Copy, with no pictures, the line that contains "Open the Segfault brand title link" and each line after it down to the end of the entries below, exactly.

» **EXCERPTED DATA**:
▬▬▬▬▬▬▬▬▬▬

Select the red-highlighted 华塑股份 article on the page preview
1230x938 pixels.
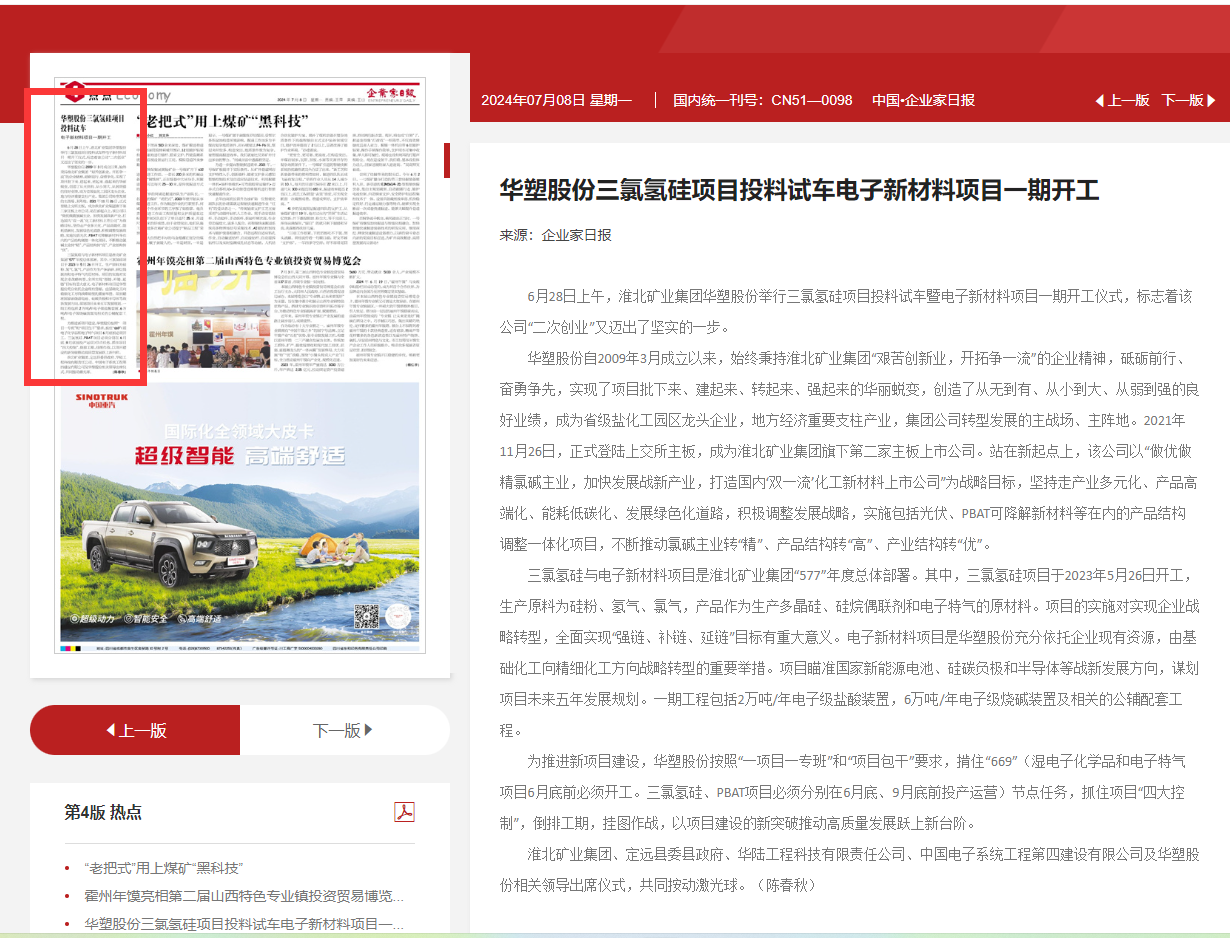tap(85, 235)
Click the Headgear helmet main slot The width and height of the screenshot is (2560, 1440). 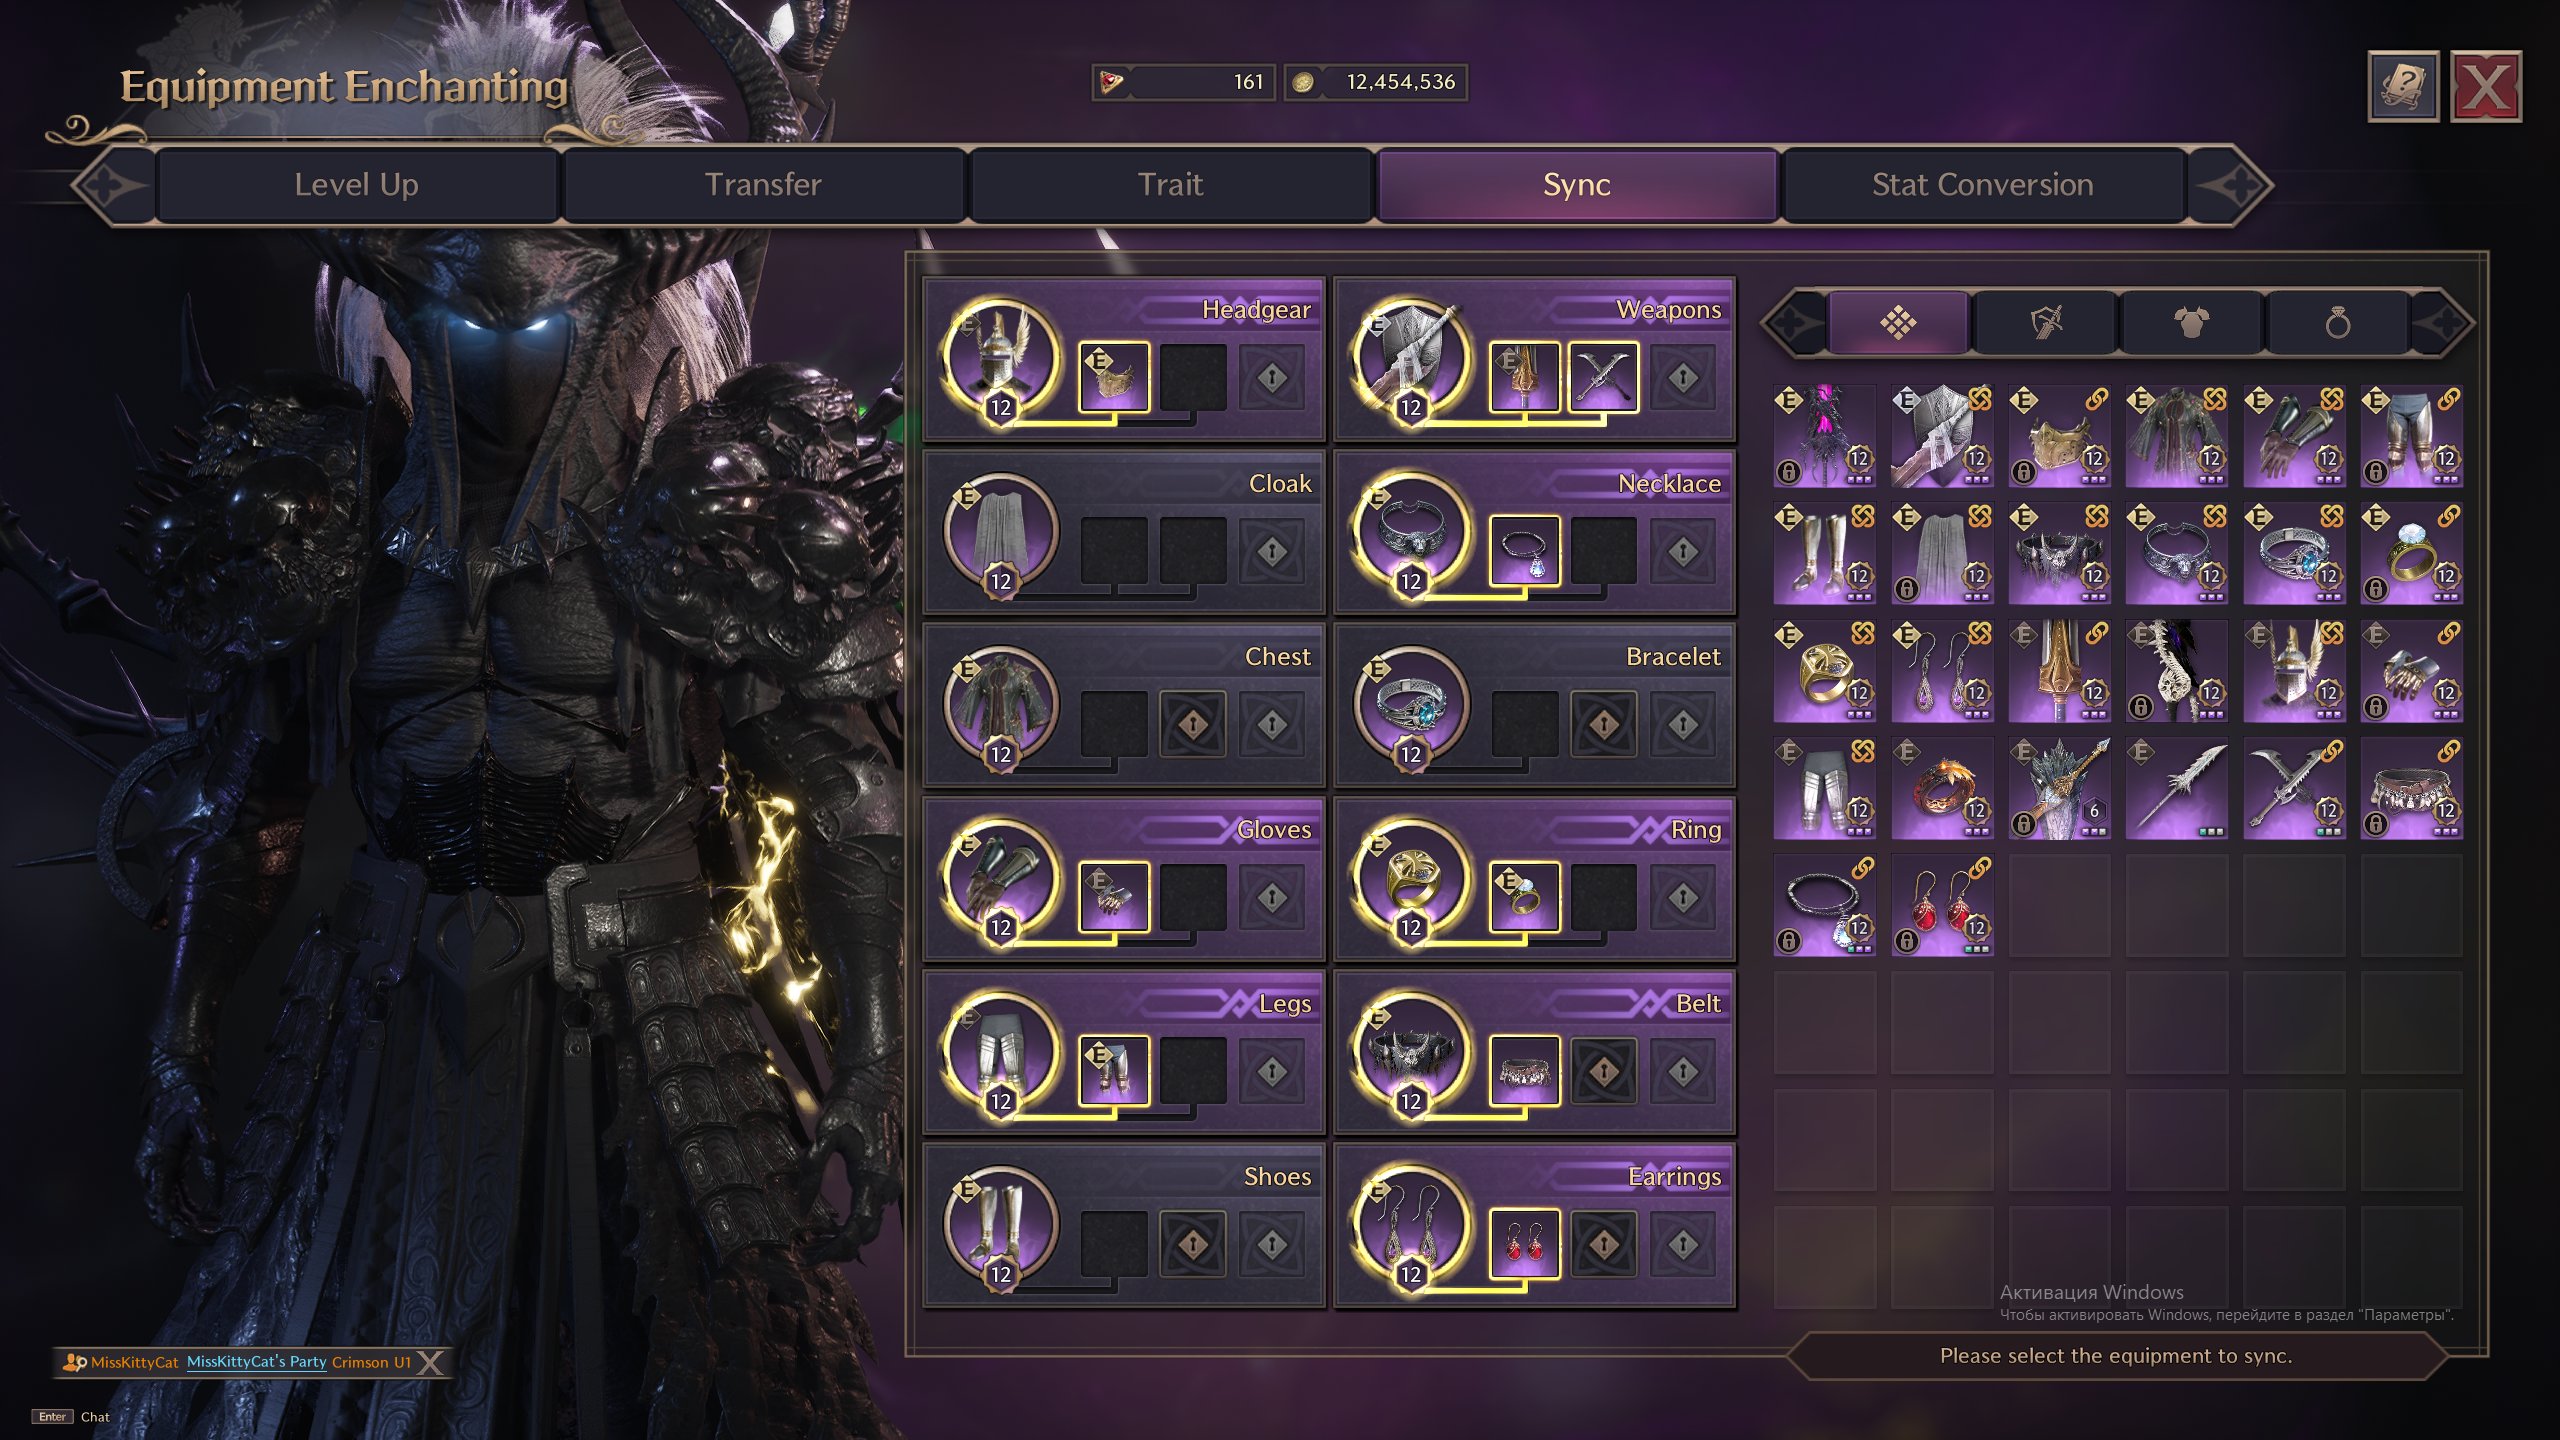coord(1001,358)
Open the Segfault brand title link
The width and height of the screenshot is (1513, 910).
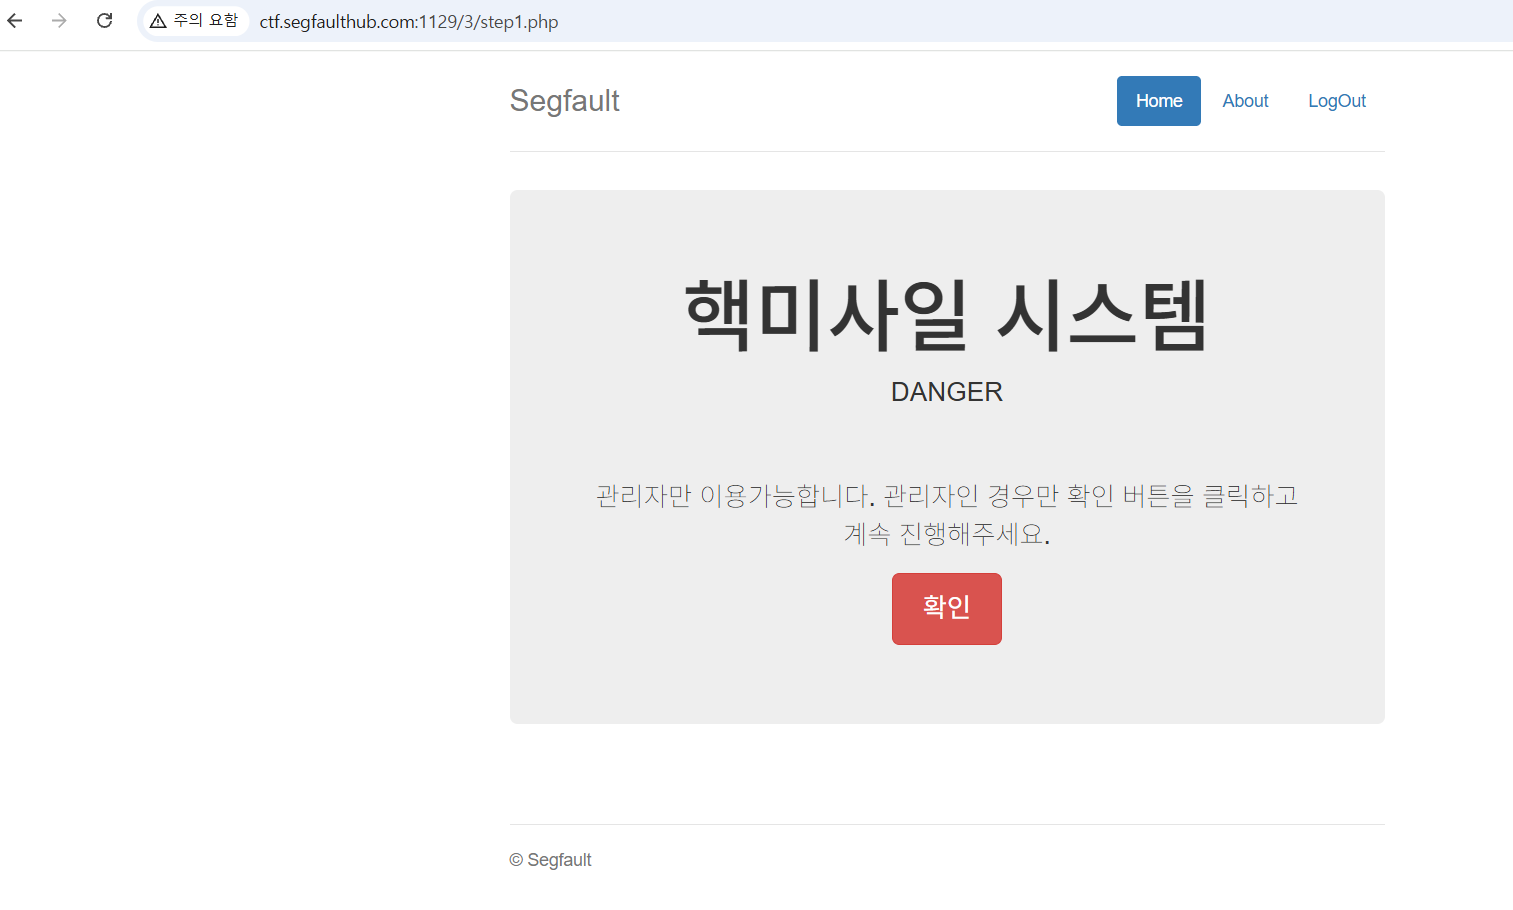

▬▬▬▬▬▬▬▬▬▬

» **EXERCISE ANSWER**:
Open the Segfault brand title link
The width and height of the screenshot is (1513, 910).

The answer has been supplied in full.